*** Opening of Information supplied ***
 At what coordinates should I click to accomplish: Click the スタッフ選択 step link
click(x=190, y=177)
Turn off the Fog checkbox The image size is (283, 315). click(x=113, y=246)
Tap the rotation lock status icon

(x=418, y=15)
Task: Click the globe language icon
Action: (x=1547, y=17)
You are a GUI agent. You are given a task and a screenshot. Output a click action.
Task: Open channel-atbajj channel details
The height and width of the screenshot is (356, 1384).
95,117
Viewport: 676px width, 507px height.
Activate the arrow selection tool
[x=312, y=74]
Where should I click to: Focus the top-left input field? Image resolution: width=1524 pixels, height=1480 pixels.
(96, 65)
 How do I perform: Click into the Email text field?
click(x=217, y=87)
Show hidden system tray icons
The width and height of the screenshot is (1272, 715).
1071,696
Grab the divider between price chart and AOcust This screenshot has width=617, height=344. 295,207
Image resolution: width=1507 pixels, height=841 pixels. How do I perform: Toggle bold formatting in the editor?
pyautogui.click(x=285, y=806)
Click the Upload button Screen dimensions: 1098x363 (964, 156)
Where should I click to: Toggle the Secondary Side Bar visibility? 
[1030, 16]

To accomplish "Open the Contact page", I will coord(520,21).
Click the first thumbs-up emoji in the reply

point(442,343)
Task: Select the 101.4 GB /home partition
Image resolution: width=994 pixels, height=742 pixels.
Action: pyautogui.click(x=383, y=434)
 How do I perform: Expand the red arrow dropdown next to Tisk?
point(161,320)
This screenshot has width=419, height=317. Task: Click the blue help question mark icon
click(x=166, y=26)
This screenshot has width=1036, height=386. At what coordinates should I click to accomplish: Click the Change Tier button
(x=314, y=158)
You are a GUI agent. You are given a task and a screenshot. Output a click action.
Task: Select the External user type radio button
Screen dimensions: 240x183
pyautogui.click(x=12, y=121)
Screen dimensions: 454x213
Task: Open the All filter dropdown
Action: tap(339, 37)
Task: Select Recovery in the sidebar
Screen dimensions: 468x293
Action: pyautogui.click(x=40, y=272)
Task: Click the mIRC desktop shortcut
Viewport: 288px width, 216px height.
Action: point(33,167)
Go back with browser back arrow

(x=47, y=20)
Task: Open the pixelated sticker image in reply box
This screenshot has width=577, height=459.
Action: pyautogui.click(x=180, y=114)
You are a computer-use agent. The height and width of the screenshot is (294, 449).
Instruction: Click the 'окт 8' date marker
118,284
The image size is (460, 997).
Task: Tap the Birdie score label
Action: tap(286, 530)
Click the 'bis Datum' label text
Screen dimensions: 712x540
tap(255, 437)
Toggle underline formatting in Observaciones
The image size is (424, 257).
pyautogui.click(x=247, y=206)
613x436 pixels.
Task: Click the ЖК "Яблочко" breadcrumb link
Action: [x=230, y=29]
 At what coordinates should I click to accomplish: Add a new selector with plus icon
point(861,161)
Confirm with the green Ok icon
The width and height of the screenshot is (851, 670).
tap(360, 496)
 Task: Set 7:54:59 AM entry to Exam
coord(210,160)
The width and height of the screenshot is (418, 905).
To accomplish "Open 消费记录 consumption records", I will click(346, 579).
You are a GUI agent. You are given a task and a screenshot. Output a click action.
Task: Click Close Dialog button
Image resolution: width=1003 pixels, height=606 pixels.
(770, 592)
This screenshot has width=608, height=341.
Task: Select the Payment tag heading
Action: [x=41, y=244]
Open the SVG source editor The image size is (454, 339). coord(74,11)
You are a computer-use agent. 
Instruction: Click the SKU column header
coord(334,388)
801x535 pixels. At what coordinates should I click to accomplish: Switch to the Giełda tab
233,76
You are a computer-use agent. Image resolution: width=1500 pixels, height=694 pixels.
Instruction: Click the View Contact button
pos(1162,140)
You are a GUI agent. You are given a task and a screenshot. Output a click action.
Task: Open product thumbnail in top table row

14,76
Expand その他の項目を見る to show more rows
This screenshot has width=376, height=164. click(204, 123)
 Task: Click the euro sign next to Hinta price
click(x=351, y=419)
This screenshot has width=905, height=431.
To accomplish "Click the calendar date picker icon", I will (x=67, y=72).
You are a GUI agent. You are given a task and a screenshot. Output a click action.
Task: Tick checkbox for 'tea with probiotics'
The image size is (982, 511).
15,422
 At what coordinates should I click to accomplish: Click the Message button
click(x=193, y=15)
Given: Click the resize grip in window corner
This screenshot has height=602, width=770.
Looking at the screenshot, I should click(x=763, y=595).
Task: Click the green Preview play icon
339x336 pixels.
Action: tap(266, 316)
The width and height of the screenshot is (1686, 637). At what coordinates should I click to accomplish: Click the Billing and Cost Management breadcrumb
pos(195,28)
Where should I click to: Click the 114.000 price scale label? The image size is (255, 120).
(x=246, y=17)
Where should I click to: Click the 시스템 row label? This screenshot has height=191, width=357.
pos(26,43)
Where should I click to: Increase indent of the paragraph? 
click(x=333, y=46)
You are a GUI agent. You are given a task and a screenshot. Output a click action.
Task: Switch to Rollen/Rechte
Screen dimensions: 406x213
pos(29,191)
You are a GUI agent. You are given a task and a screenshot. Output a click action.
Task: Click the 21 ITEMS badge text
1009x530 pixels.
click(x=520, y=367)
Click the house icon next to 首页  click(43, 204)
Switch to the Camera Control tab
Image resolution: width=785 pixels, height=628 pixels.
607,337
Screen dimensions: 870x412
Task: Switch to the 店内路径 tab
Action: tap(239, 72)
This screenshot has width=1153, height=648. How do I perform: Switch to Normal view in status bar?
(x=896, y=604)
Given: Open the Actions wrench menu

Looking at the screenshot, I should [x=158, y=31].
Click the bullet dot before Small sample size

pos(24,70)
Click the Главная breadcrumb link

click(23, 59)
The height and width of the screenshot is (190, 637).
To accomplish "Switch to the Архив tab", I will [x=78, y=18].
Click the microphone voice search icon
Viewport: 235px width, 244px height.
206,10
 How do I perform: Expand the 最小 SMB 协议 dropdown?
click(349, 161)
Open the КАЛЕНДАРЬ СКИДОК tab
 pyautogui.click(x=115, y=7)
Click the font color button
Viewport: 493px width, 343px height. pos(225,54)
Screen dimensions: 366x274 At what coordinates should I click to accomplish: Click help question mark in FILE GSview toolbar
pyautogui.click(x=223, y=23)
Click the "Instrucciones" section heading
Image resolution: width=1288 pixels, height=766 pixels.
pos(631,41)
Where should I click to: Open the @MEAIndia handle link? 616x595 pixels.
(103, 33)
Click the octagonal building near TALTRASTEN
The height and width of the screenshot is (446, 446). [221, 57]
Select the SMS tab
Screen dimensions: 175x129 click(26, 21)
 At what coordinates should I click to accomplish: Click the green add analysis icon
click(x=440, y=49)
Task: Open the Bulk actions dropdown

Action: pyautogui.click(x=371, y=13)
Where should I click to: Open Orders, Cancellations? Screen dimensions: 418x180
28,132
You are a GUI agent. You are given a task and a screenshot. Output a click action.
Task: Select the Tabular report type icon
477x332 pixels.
*** Close of Information supplied ***
*Activity*. A single number is required: the count of lines in the records that include the string "will".

*Task result*. 4